Collected data entries =>
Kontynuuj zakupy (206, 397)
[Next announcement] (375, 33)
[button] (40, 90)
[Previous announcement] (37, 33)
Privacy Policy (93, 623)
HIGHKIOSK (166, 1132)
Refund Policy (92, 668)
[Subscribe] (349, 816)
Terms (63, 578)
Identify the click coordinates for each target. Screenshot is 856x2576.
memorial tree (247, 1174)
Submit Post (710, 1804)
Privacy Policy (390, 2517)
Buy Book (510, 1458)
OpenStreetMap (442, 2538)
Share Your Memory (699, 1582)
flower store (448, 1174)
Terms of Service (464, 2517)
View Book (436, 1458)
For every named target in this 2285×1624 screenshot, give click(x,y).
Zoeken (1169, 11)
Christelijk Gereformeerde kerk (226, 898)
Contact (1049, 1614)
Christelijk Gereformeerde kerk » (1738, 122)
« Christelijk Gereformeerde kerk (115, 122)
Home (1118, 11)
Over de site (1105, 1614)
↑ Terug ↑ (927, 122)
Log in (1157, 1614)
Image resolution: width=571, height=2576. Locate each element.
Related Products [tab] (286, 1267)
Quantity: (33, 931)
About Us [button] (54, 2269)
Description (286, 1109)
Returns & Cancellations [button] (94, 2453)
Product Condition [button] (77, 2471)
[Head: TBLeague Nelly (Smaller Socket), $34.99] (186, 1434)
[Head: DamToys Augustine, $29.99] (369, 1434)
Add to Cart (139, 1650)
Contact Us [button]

Aim of the exercise => Go through the data and gather every line that holds "announcement".

Written reply =>
[Next announcement] (375, 33)
[Previous announcement] (37, 33)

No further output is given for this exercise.